Karin Victoria Silvstedt (born 19 September 1974) is a Swedish model, actress, singer, and television personality.

Early life
Born in Skelleftehamn, Sweden, Silvstedt was raised in a family of five in Bollnäs, having one older sister and one younger brother. She was keen on horseback riding and wanted to become a veterinarian.

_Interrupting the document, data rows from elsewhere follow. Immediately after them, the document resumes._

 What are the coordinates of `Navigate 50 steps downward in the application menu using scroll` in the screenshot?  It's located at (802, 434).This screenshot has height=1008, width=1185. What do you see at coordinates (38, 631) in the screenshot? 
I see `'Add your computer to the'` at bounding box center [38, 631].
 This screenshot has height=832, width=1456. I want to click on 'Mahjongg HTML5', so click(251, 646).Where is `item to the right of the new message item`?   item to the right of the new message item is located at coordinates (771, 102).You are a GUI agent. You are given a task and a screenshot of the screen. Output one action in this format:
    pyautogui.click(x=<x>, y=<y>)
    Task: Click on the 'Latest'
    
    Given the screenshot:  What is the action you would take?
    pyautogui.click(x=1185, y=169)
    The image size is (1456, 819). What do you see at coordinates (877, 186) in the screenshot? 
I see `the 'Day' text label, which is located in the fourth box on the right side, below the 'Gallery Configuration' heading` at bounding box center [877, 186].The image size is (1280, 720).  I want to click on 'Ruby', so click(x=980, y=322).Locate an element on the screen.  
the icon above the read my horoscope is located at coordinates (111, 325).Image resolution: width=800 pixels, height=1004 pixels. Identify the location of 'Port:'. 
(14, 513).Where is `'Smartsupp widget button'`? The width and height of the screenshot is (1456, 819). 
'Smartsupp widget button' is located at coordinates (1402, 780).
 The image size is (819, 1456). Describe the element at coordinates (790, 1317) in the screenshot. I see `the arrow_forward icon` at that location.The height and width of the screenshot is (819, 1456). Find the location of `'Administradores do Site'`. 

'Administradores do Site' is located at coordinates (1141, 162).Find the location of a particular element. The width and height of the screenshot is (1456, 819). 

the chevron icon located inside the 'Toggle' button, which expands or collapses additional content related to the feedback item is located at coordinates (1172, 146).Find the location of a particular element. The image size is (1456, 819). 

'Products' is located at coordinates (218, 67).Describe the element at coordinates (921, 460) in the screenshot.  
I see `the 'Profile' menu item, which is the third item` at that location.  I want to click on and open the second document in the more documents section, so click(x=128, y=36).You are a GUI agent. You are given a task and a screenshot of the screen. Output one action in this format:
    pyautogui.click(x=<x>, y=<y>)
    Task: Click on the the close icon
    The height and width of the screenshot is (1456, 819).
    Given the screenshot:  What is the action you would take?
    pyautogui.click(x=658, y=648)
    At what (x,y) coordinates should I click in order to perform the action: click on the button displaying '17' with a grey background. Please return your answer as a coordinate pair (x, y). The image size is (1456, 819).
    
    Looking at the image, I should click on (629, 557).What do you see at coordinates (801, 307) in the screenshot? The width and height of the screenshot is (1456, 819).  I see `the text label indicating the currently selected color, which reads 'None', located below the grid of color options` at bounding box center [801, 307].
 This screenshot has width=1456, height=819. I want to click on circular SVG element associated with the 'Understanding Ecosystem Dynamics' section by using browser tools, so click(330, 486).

Silvstedt's father was the captain of a local ski team, and she started alpine skiing at the age of five. In 1989, Silvstedt placed fourth at the Swedish national alpine skiing youth championship, in the giant slalom event won by Pernilla Wiberg. However, an accident in the middle of a skiing competition where she injured her shoulder ended Silvstedt's competitive skiing career at the age of 16.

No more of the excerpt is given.